:: YOUR OBJECTIVE ::
When you reach the line containing "383x212 pixels. At" in the entries below, begin reproducing lines exactly, and stop once the line containing "Given: Go back with the Back button" is done.
====== GIVEN RECORDS
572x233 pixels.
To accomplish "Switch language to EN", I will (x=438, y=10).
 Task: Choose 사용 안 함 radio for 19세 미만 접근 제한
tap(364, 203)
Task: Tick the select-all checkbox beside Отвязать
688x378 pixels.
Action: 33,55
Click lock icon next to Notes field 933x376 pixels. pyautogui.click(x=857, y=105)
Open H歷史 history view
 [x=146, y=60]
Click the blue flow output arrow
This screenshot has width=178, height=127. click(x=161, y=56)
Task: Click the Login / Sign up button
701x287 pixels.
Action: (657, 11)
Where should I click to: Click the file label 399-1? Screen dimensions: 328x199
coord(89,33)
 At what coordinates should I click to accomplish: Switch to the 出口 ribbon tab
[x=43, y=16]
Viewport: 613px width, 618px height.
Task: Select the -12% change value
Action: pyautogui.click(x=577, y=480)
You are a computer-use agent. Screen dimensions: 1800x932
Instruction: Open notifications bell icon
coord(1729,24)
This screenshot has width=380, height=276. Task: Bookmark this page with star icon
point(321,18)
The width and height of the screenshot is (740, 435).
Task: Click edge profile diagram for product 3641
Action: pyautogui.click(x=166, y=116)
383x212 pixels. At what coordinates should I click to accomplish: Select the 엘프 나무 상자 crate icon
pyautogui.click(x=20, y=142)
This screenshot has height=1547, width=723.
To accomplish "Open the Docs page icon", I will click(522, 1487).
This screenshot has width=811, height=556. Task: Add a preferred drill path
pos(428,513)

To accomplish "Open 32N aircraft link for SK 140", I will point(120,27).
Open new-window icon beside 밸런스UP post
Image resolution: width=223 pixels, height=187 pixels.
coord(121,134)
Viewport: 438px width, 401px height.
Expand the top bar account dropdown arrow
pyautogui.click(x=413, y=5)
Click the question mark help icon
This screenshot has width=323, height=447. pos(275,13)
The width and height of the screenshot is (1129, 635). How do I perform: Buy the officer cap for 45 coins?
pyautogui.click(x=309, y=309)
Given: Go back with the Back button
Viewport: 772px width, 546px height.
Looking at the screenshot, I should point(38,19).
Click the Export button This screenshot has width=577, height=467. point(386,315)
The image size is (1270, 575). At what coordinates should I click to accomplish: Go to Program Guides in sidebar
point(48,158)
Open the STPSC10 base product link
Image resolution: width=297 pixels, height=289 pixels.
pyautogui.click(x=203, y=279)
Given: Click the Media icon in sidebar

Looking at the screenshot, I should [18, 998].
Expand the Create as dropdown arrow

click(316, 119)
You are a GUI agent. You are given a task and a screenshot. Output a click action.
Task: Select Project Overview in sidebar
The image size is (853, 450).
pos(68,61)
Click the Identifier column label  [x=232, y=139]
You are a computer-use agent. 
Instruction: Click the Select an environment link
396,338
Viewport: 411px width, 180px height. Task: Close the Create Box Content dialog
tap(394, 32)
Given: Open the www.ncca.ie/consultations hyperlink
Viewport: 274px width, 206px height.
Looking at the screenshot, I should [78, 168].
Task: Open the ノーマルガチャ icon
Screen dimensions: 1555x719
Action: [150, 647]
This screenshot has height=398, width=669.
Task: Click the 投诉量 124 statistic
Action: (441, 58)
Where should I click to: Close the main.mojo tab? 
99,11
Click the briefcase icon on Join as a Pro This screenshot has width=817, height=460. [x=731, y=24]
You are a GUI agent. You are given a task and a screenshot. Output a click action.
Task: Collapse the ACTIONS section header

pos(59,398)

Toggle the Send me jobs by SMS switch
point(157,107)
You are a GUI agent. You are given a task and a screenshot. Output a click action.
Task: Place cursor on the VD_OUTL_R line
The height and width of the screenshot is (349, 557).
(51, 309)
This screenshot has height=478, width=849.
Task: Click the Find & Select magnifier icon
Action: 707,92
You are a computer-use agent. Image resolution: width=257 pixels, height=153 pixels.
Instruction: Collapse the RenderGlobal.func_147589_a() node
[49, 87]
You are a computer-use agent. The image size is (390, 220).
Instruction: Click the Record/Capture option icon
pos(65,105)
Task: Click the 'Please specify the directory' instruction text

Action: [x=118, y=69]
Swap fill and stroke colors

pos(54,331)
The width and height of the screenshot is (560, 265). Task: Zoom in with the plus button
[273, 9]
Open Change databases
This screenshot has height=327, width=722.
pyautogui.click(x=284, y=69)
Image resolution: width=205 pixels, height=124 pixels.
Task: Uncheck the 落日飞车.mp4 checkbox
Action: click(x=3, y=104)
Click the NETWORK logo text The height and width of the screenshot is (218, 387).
============
:: WRITTEN RESPONSE ::
383x212 pixels. At what coordinates should I click to accomplish: Select the 엘프 나무 상자 crate icon
pyautogui.click(x=20, y=142)
This screenshot has height=1547, width=723.
To accomplish "Open the Docs page icon", I will click(522, 1487).
This screenshot has width=811, height=556. Task: Add a preferred drill path
pos(428,513)

To accomplish "Open 32N aircraft link for SK 140", I will point(120,27).
Open new-window icon beside 밸런스UP post
Image resolution: width=223 pixels, height=187 pixels.
coord(121,134)
Viewport: 438px width, 401px height.
Expand the top bar account dropdown arrow
pyautogui.click(x=413, y=5)
Click the question mark help icon
This screenshot has width=323, height=447. pos(275,13)
The width and height of the screenshot is (1129, 635). How do I perform: Buy the officer cap for 45 coins?
pyautogui.click(x=309, y=309)
Given: Go back with the Back button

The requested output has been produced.